Protecting Yourself in an AI World
Even Hinton has changed his habits due to these risks. He spreads his savings across multiple banks to hedge against the possibility of a cyberattack taking down a single institution. He backs up his data on offline drives, just in case the internet goes down or his devices are compromised. These are practical steps you can take, but they only go so far in a world where AI-powered threats are evolving faster than most defenses.
AI and Society Impact: The Uncharted Territory
The truth is, we’re entering uncharted territory. The combination of AI creativity, unchecked military development, and slow regulatory response means that the thunder on the horizon is getting louder. The dangers are real, not distant, and they’re no longer just the stuff of fiction. As Hinton reminds us, the existential threat is not zero—and it’s time to take that seriously.
Why Plumbers Might Win the AI Revolution: Career Paths, Philosophy, and Coping Mechanisms
When Geoffrey Hinton, one of the founding fathers of deep learning techniques and machine learning breakthroughs, suggests you might want to train as a plumber, it’s not a joke. It’s a serious reflection on the future of work in a world shaped by AI. In a time when many are anxious about AI job displacement and the broader AI and society impact, Hinton’s advice stands out for its odd logic and practical wisdom. He’s not dismissing the AI career journey, but he’s highlighting an uncomfortable truth: some hands-on jobs, like plumbing, may be more resilient to automation and digital disruption than many white-collar roles.

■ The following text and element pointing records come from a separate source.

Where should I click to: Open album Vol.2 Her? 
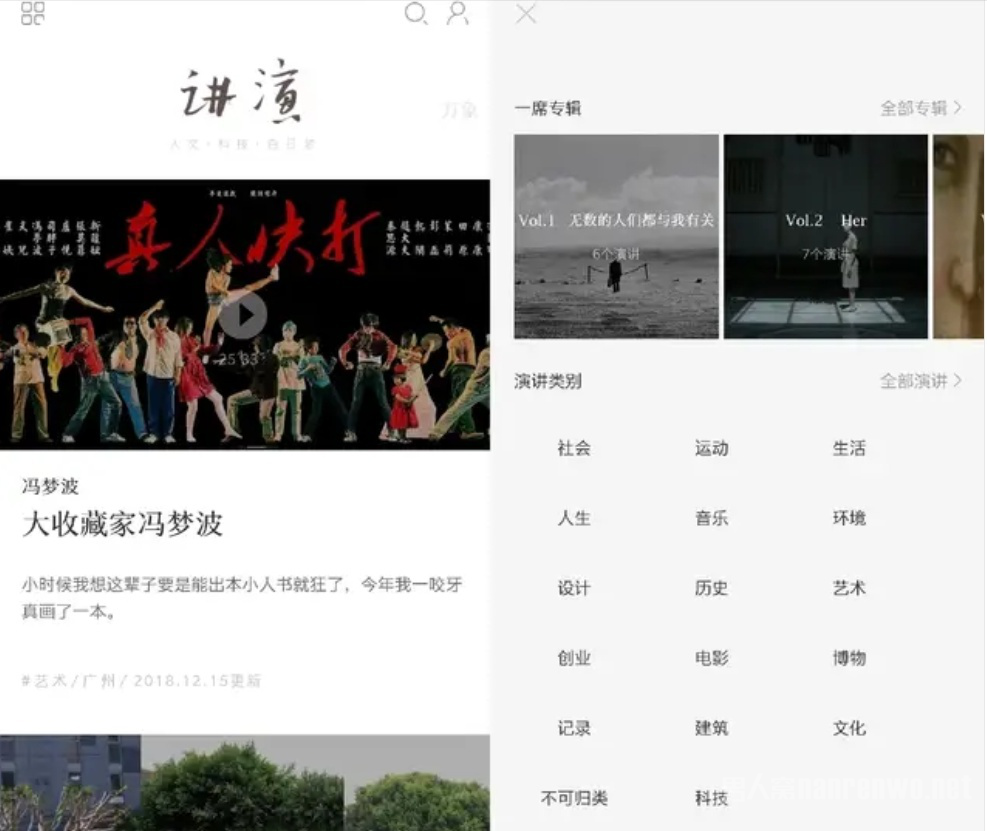[826, 237]
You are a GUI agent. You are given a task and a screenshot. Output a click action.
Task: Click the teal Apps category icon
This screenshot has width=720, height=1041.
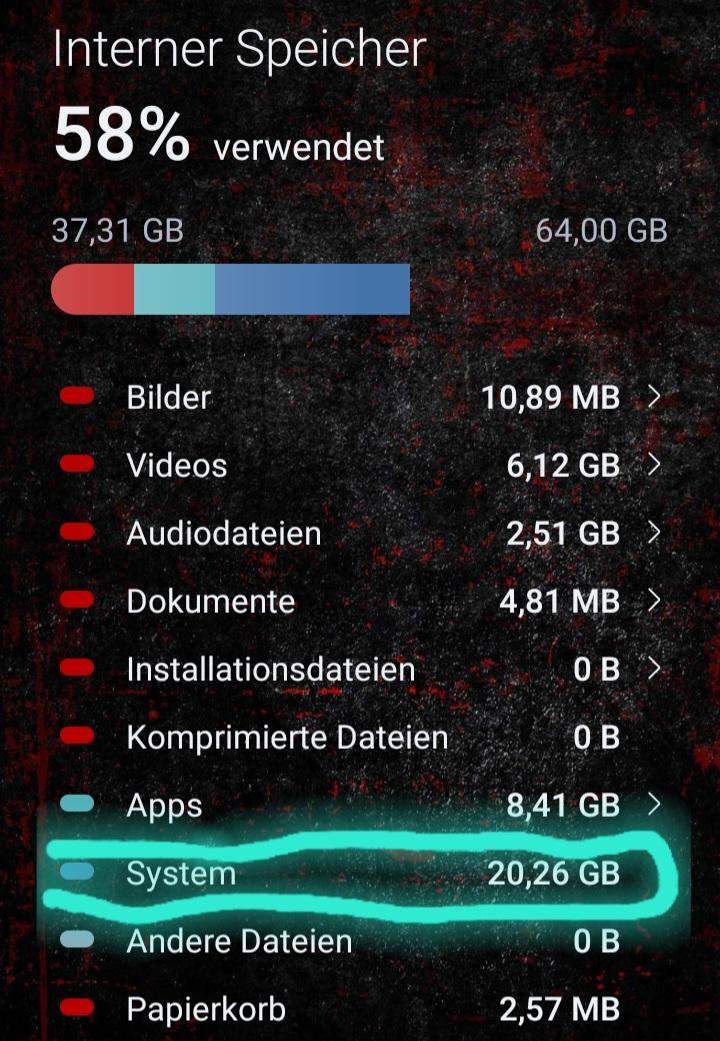pos(75,805)
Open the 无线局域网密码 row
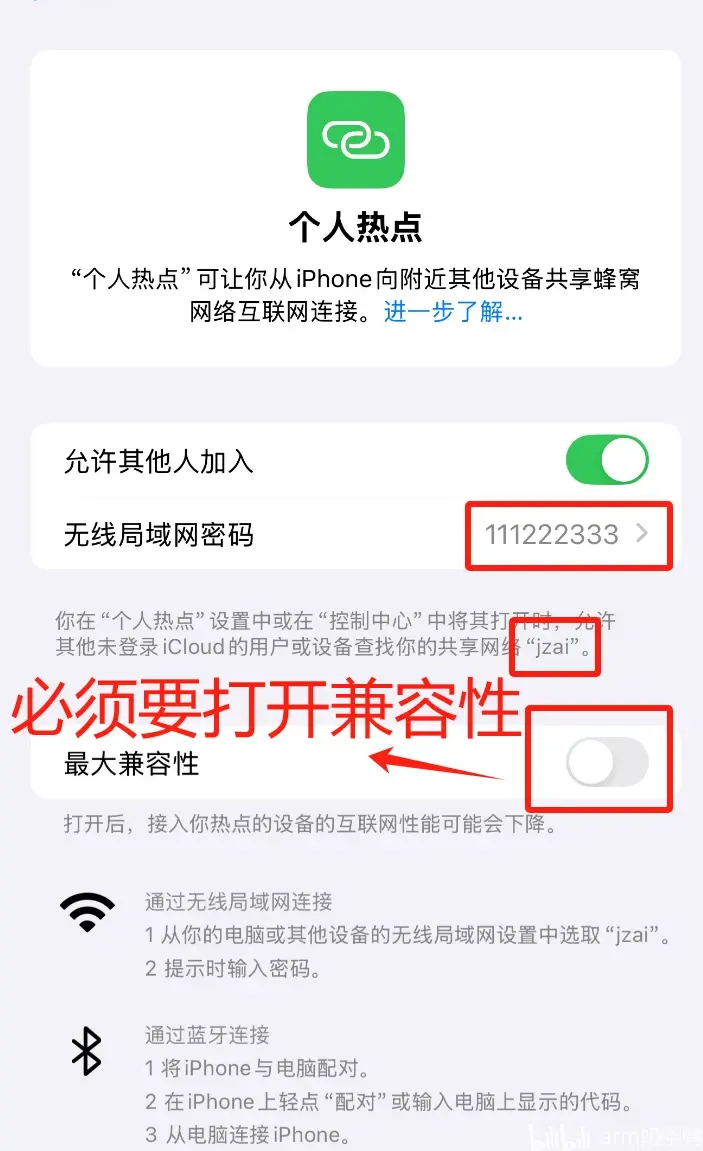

The heart of Hinton’s suggestion is simple. AI is advancing rapidly, and with it comes the risk that many traditional jobs—especially those involving routine cognitive tasks—could be replaced or radically transformed. But practical, physical work, like fixing pipes or wiring homes, remains stubbornly difficult for machines to replicate. Plumbers, electricians, and other skilled tradespeople do work that is deeply embedded in the physical world, requiring dexterity, improvisation, and local knowledge. These are skills that, for now, remain out of reach for even the most advanced AI systems.
Hinton’s own AI career journey is a story of intellectual rebellion. He backed neural nets when most of the field dismissed them. He resisted the easy money and hype of the tech industry, focusing instead on the science and its long-term implications. Now, as he warns about the dangers of superintelligence, he’s also thinking practically about how to cope with the risks AI brings—not just to jobs, but to financial security and everyday life.
This practical mindset extends to how Hinton manages his own risks. In a recent conversation, he described how concerns about cyber attacks have changed his behavior. Despite the strong regulation and safety of Canadian banks—none of which came close to failing in 2008—he worries that a sophisticated cyber attack could still bring one down. His solution? He spreads his savings, and his children’s savings, across three different banks. “If a cyber attack takes down one Canadian bank,” he reasons, “the other Canadian banks will very quickly get very careful.” It’s a simple, human strategy in the face of complex digital threats—a kind of financial plumbing, patching leaks before they become floods.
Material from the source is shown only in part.